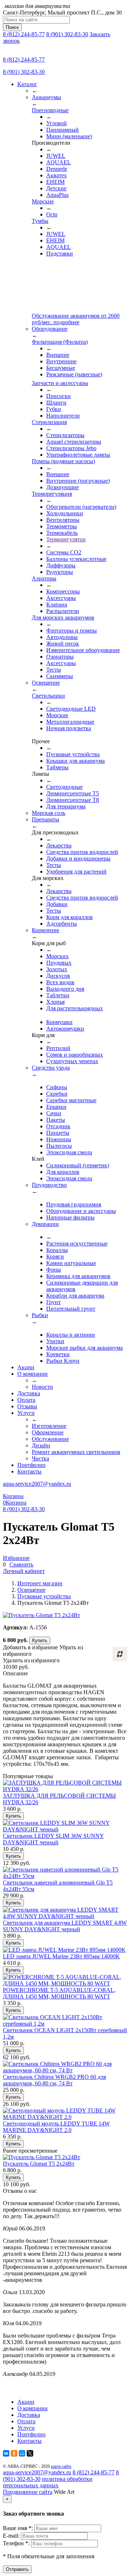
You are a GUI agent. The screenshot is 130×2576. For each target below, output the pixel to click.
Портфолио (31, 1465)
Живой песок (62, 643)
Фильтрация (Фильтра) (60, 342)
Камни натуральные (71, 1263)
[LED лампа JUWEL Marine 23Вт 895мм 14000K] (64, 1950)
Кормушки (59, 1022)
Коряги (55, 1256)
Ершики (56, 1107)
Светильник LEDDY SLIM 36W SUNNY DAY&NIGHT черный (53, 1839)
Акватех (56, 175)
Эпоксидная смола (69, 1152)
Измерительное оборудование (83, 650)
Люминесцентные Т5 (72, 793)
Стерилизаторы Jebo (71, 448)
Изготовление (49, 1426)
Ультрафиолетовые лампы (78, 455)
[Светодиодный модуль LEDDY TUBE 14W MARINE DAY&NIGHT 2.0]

**What is expected**.
Word for word, set down every record, keeping the images out.

**Exercise solution**.
You are a GUI agent. The screenshot is 130×2576. For each target below, output the pixel to click.
Портфолио (31, 1465)
Живой песок (62, 643)
Фильтрация (Фильтра) (60, 342)
Камни натуральные (71, 1263)
[LED лампа JUWEL Marine 23Вт 895мм 14000K] (64, 1950)
Кормушки (59, 1022)
Коряги (55, 1256)
Ершики (56, 1107)
Светильник LEDDY SLIM 36W SUNNY DAY&NIGHT черный (53, 1839)
Акватех (56, 175)
Эпоксидная смола (69, 1152)
Измерительное оборудование (83, 650)
Люминесцентные Т5 (72, 793)
Стерилизаторы Jebo (71, 448)
Изготовление (49, 1426)
Ультрафиолетовые лампы (78, 455)
[Светодиодный модуль LEDDY TUBE 14W MARINE DAY&NIGHT 2.0]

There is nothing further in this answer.